#### [WHAT IS NEEDED]
Your answer must consist of exactly the lines below, starting with the line with "Given: Select Use custom scope radio button" and going on through the line with "The image size is (1021, 680).", and nothing else.

#### [THE DATA]
>>>

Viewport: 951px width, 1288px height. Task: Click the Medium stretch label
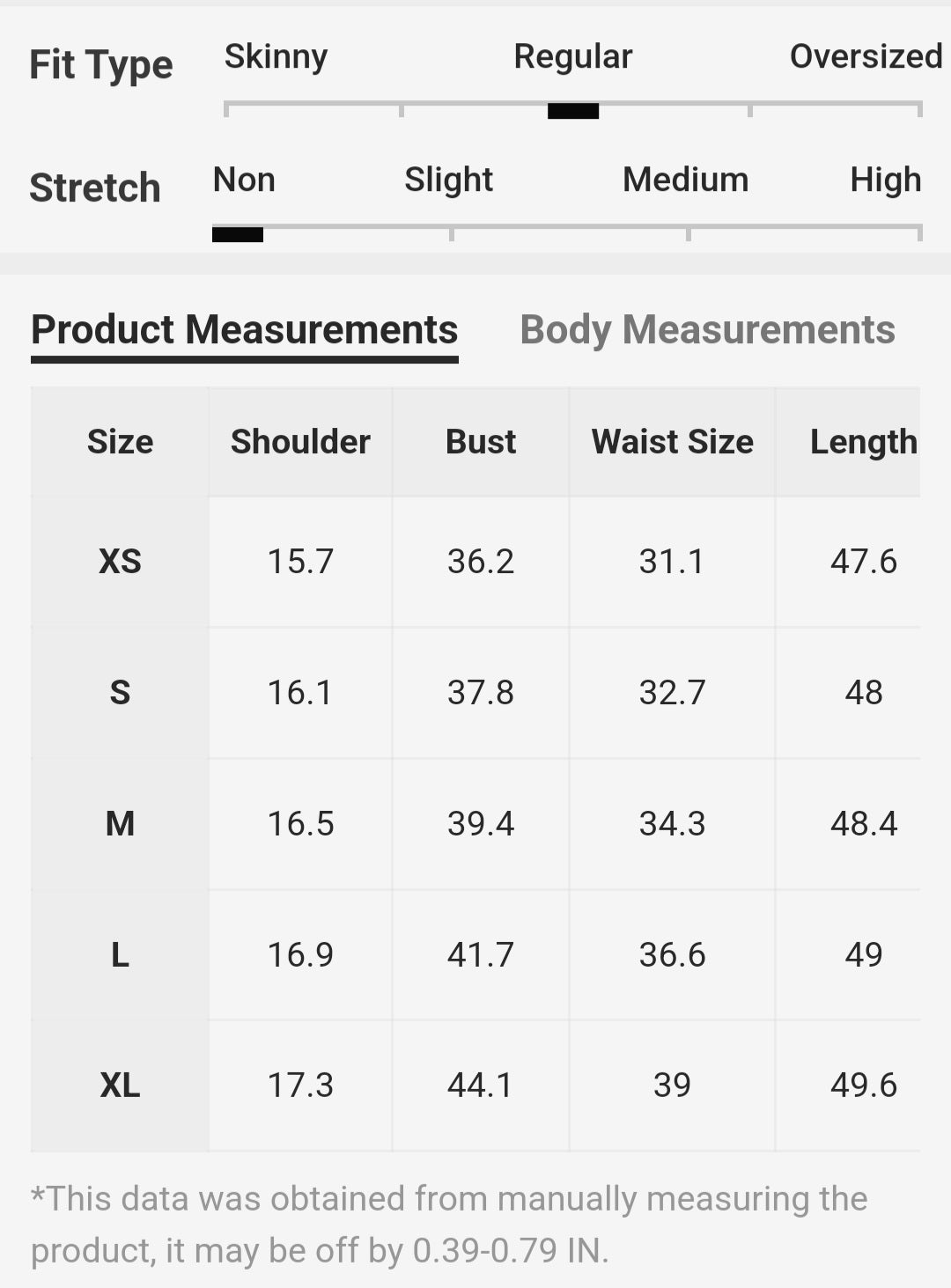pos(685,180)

<<<
>>>

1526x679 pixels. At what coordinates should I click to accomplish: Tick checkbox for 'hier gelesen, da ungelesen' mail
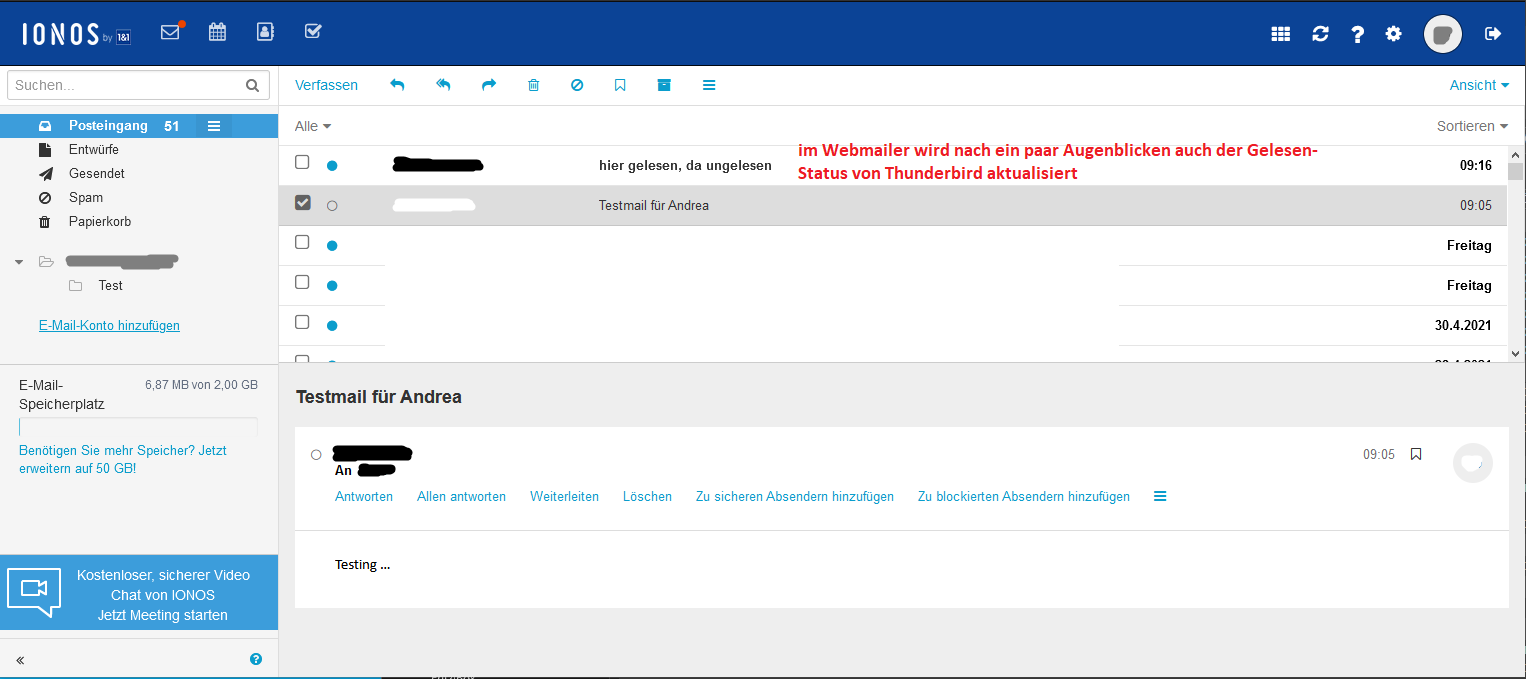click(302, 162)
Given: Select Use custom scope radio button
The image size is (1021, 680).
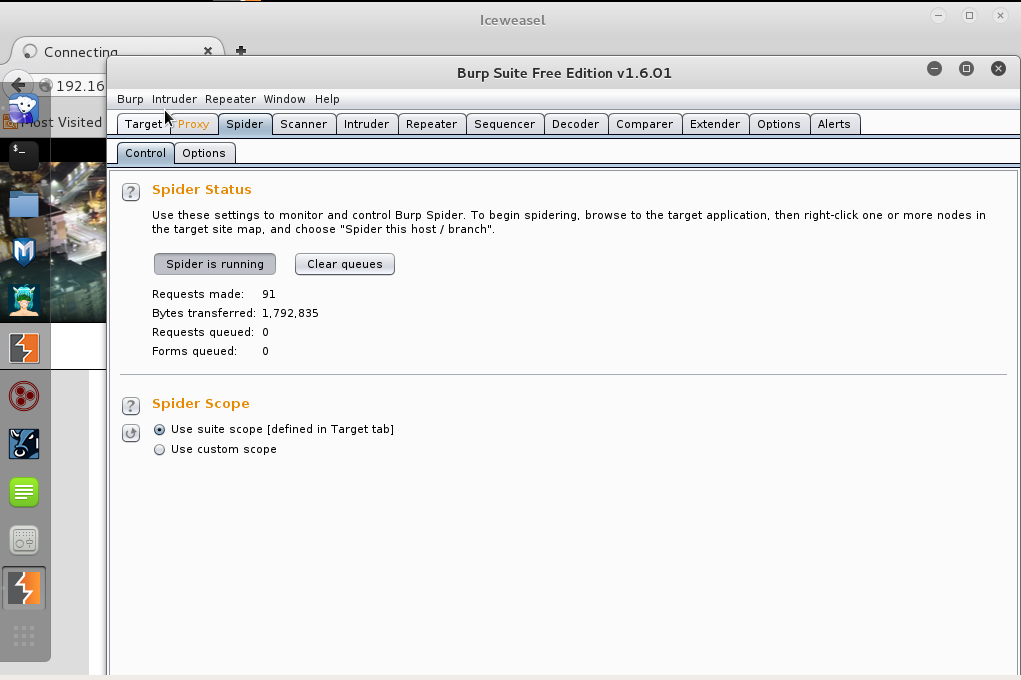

<<<
>>>

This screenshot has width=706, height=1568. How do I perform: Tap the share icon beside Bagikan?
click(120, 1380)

<<<

#### [TASK OUTPUT]
Given: Select Use custom scope radio button
The image size is (1021, 680).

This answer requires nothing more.